ABOUT THIS TASK:
Pick up the text on the oneseed bur cucumber after its final sentence and keep writing.

TEXT PASSAGE:
_____
Species of flowering plant

Sicyos angulatus, the oneseed bur cucumber or star-cucumber is an annual vine in the gourd family, Cucurbitaceae, native to eastern North America. The plant forms mats or climbs using tendrils. The leaves are palmately veined and lobed, the flowers are green to yellowish green, and the fruits form clusters of very small pepos.

==Description==
The vine produces long branching annual stems that climb over shrubs and fences or trail across the ground. The stems are hairy, pale green and furrowed. The alternate leaves have three to five palmate lobes and can be 8 in across. The margin is slightly toothed, the upper surface of the blade is usually hairless and the under side has fine hairs, especially on the veins. The petiole is thick and hairy, and about 5 in long. The leaf is deeply indented where it is attached to the petiole. Opposite some of the junctions formed by the petiole and stem, grow branched tendrils, and at others there are flower shoots. The plant is monoecious, with separate male and female blooms. The male flowers are in long-stemmed racemes. Each flower is about 0.3 in wide, with a calyx with five pointed teeth, a whitish, green-veined corolla with five lobes, and a central boss of stamens. The small female flowers are bunched together on a short stalk, each having its ovary enclosed in a spiny, hairy fruit; one seed is produced by each flower. The fruit, seen in small clusters, is about 0.5 in long, green at first but becomes brown with age; it is dispersed by animals which come into contact with its bristly surface.
_____
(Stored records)
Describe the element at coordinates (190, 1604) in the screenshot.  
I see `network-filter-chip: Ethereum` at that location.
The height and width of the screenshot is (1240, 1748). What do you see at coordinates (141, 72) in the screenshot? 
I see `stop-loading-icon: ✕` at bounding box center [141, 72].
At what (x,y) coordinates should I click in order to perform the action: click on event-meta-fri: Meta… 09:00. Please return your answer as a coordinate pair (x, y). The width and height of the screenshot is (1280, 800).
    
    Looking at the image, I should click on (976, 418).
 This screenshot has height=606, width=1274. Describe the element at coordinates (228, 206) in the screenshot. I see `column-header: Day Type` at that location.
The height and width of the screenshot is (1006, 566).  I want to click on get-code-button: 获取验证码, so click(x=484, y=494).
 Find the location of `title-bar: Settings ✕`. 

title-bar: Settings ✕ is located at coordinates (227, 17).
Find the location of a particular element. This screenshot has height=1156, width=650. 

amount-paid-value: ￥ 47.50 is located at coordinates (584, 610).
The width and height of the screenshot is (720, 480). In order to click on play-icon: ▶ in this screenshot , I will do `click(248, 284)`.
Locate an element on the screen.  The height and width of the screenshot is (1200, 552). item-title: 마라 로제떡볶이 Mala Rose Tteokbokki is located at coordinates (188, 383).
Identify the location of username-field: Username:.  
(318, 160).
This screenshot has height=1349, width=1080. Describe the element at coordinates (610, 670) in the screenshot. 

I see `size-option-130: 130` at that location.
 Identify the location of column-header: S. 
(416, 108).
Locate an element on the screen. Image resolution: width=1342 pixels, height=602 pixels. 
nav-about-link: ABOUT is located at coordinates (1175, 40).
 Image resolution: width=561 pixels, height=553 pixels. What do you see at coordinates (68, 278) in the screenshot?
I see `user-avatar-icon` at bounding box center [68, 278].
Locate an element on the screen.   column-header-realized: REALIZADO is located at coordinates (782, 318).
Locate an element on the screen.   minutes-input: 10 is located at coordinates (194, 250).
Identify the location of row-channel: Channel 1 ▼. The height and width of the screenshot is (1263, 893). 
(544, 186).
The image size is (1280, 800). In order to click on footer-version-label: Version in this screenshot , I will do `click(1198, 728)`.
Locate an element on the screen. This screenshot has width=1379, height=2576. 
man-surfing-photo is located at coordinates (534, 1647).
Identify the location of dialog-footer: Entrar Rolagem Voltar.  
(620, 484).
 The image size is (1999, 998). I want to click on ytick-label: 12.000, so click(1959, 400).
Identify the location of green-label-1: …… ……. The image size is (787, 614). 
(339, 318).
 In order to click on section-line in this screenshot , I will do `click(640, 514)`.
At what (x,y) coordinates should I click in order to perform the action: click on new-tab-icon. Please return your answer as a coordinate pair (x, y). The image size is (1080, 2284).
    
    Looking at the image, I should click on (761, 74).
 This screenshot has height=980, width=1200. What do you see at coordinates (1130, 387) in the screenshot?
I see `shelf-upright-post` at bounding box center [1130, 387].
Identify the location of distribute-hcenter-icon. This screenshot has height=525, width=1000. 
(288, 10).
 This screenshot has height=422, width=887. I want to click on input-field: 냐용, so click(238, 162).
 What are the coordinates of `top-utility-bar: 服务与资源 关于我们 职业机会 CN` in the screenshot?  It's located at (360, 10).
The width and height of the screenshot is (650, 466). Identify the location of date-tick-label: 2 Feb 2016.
_____
ANSWER SPACE:
==Distribution and habitat==
S. angulatus is native to Ontario and Quebec in Canada, and the eastern and southern parts of the United States as far west as North Dakota and Texas. It grows in fertile, moist habitats such as floodplain areas, damp grassland, thickets, bushy places, river banks, ditches and field verges. It appreciates disturbed ground.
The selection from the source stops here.